_Brief_
Reproduce the material below without alteration, beginning at its first line and continuing through the line that contains "The height and width of the screenshot is (543, 1024).".

_Extracted information_
§
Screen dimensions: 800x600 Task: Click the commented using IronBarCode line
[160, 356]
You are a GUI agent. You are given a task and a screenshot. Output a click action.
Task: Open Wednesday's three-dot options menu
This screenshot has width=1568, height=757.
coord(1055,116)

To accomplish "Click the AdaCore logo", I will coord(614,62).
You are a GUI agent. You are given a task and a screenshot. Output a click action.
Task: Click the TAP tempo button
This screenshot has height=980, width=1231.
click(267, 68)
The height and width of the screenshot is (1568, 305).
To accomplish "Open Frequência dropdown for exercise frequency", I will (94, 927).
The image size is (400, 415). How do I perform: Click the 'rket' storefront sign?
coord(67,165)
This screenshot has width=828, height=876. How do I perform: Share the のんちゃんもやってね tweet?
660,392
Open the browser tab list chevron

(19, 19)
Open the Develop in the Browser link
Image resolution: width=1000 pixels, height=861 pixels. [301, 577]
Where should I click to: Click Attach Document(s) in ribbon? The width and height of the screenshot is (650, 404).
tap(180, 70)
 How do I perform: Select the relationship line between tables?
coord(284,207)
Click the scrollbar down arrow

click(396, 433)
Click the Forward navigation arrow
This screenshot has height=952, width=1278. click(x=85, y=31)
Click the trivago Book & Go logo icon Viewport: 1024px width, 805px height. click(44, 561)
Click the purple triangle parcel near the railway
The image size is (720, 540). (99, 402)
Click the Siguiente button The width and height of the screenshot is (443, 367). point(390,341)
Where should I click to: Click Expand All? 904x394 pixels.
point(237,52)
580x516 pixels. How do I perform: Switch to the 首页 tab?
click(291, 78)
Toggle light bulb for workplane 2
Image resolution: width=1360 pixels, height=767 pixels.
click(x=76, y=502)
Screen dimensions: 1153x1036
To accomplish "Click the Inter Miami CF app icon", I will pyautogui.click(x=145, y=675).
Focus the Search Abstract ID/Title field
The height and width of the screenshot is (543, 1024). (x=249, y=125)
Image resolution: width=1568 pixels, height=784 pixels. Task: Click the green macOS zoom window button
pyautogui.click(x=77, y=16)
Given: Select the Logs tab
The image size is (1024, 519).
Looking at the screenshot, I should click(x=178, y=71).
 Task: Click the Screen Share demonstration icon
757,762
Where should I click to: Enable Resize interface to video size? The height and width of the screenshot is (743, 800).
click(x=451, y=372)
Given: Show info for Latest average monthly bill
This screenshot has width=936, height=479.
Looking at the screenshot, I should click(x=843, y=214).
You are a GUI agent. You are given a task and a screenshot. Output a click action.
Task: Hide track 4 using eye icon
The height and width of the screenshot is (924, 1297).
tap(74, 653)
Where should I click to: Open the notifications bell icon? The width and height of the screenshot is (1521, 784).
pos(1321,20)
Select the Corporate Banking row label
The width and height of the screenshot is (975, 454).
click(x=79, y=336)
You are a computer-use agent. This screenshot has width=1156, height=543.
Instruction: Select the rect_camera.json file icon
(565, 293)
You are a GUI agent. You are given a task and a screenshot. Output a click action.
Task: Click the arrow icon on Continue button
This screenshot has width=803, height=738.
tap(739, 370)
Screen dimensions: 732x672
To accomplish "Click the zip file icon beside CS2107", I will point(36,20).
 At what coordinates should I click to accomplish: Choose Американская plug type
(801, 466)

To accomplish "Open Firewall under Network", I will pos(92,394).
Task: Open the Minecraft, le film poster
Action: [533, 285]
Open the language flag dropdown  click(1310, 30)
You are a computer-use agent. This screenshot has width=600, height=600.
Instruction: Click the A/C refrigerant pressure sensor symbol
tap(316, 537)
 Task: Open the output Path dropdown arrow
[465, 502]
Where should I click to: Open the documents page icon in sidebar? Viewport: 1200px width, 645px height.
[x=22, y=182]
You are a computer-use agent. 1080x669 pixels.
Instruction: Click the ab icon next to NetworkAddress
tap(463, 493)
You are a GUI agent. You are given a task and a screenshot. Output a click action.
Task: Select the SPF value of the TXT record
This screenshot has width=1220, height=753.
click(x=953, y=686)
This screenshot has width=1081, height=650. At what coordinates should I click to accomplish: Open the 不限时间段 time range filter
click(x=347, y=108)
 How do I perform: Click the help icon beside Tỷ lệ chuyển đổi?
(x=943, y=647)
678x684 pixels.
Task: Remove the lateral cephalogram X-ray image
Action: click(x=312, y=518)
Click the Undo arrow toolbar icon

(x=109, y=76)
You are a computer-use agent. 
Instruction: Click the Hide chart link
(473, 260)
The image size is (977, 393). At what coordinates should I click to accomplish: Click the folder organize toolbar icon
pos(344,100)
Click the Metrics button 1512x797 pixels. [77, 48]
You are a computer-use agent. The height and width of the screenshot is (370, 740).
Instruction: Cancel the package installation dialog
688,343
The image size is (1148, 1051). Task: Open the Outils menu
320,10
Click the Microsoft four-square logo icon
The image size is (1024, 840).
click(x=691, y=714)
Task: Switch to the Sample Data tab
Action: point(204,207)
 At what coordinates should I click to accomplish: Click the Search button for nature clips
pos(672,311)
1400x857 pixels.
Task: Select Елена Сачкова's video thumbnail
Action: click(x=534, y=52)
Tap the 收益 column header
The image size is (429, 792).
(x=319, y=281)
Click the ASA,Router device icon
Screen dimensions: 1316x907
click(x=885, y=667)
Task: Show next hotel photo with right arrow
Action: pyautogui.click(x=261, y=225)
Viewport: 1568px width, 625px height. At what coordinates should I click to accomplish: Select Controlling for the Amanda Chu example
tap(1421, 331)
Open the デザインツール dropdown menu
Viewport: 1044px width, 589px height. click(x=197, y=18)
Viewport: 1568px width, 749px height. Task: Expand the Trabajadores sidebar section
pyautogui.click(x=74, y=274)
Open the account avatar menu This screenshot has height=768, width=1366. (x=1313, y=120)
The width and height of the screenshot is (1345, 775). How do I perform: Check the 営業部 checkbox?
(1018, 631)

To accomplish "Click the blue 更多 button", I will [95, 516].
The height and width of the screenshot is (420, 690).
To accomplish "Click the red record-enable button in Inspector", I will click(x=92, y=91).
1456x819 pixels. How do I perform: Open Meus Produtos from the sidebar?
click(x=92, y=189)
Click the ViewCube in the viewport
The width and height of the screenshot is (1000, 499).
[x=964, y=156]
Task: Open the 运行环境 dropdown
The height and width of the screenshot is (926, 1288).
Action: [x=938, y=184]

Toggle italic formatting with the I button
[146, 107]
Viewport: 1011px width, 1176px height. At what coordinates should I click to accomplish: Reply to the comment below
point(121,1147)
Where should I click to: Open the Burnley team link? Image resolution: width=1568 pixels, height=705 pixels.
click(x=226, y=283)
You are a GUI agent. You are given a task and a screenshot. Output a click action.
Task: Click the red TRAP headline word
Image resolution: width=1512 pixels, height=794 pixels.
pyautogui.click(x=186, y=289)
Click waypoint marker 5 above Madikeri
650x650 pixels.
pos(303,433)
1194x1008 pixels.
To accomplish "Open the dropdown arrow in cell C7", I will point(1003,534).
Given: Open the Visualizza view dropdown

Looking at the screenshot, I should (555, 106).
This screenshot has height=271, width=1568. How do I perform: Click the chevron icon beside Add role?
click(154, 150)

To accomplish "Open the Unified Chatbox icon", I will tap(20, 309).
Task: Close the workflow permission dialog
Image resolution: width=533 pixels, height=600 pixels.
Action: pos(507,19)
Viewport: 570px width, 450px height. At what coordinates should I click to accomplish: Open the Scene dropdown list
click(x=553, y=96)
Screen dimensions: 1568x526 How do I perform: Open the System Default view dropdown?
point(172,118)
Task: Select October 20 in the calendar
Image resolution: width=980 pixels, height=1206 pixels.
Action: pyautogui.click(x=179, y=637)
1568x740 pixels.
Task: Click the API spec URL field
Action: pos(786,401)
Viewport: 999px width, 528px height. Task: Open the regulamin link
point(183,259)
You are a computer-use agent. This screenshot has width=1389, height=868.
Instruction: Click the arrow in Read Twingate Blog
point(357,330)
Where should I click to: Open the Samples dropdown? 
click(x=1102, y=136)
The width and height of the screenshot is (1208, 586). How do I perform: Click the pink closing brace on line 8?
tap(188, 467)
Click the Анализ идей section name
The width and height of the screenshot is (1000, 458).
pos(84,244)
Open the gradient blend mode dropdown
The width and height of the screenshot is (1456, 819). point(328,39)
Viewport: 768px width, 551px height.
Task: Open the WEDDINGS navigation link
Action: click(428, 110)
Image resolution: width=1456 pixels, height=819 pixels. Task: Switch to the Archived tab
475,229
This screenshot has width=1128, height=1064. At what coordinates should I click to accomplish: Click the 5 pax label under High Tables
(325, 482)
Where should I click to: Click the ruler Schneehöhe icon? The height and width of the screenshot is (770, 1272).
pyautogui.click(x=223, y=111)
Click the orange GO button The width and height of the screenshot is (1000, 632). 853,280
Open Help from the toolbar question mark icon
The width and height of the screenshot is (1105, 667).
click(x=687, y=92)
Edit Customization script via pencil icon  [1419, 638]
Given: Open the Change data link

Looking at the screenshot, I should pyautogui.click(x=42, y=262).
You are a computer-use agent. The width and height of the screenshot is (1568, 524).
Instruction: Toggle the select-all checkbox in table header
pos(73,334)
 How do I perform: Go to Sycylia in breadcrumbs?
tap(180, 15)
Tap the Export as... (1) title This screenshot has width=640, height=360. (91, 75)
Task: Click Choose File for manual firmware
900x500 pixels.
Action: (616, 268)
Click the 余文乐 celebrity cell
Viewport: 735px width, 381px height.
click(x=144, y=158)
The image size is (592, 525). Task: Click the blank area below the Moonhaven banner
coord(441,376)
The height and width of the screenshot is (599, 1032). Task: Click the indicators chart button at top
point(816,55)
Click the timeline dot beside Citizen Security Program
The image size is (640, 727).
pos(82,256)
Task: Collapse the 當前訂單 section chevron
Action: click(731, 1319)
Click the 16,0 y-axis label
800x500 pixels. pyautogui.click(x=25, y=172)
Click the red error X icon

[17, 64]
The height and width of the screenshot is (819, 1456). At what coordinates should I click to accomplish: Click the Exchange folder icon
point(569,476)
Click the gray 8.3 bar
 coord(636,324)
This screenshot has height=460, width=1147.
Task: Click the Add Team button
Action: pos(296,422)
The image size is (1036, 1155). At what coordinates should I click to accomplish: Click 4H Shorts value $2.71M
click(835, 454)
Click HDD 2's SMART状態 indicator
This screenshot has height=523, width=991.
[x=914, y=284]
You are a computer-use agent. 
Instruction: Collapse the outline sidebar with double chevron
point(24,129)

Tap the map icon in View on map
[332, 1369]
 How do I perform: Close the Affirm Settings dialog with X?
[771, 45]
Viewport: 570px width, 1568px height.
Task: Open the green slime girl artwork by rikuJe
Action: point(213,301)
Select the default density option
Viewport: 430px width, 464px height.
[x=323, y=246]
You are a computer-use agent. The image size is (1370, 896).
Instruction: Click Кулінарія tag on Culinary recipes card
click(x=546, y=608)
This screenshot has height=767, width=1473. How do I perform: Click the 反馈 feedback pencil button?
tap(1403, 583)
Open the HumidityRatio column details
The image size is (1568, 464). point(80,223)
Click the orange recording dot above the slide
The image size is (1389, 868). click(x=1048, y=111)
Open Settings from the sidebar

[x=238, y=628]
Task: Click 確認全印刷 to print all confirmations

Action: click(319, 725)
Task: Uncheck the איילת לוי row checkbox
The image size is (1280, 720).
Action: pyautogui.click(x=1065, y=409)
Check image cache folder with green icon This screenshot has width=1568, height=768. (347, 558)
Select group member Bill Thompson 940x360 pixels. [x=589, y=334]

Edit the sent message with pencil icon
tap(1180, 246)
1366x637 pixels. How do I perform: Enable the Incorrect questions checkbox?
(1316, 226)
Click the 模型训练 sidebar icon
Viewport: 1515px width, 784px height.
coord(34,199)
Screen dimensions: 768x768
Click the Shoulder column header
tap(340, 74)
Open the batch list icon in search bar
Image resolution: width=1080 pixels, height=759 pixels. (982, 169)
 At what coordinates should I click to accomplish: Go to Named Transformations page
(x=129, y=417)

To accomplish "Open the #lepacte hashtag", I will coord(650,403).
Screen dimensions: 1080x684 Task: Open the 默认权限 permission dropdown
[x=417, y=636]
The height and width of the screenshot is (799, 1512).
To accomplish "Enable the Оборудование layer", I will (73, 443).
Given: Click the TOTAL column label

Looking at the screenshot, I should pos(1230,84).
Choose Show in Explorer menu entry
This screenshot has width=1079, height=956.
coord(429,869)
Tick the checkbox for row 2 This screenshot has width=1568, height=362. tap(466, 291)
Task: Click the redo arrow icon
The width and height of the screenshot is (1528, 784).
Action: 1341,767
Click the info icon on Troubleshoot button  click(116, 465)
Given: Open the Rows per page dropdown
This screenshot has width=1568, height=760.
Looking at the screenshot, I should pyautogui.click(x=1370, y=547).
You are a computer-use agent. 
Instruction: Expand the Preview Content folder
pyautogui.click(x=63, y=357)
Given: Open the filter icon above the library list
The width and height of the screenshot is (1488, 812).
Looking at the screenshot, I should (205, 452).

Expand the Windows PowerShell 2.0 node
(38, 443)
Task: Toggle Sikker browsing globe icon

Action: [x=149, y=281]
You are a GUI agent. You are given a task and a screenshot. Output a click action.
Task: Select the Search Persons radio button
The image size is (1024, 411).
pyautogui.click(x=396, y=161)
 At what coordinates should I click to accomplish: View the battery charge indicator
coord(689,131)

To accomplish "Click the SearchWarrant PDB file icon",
§
_Exercise result_
Screen dimensions: 800x600 Task: Click the commented using IronBarCode line
[160, 356]
You are a GUI agent. You are given a task and a screenshot. Output a click action.
Task: Open Wednesday's three-dot options menu
This screenshot has width=1568, height=757.
coord(1055,116)

To accomplish "Click the AdaCore logo", I will coord(614,62).
You are a GUI agent. You are given a task and a screenshot. Output a click action.
Task: Click the TAP tempo button
This screenshot has height=980, width=1231.
click(267, 68)
The height and width of the screenshot is (1568, 305).
To accomplish "Open Frequência dropdown for exercise frequency", I will (94, 927).
The image size is (400, 415). How do I perform: Click the 'rket' storefront sign?
coord(67,165)
This screenshot has width=828, height=876. How do I perform: Share the のんちゃんもやってね tweet?
660,392
Open the browser tab list chevron

(19, 19)
Open the Develop in the Browser link
Image resolution: width=1000 pixels, height=861 pixels. [301, 577]
Where should I click to: Click Attach Document(s) in ribbon? The width and height of the screenshot is (650, 404).
tap(180, 70)
 How do I perform: Select the relationship line between tables?
coord(284,207)
Click the scrollbar down arrow

click(396, 433)
Click the Forward navigation arrow
This screenshot has height=952, width=1278. click(x=85, y=31)
Click the trivago Book & Go logo icon Viewport: 1024px width, 805px height. click(44, 561)
Click the purple triangle parcel near the railway
The image size is (720, 540). (99, 402)
Click the Siguiente button The width and height of the screenshot is (443, 367). point(390,341)
Where should I click to: Click Expand All? 904x394 pixels.
point(237,52)
580x516 pixels. How do I perform: Switch to the 首页 tab?
click(291, 78)
Toggle light bulb for workplane 2
Image resolution: width=1360 pixels, height=767 pixels.
click(x=76, y=502)
Screen dimensions: 1153x1036
To accomplish "Click the Inter Miami CF app icon", I will pyautogui.click(x=145, y=675).
Focus the Search Abstract ID/Title field
The height and width of the screenshot is (543, 1024). (x=249, y=125)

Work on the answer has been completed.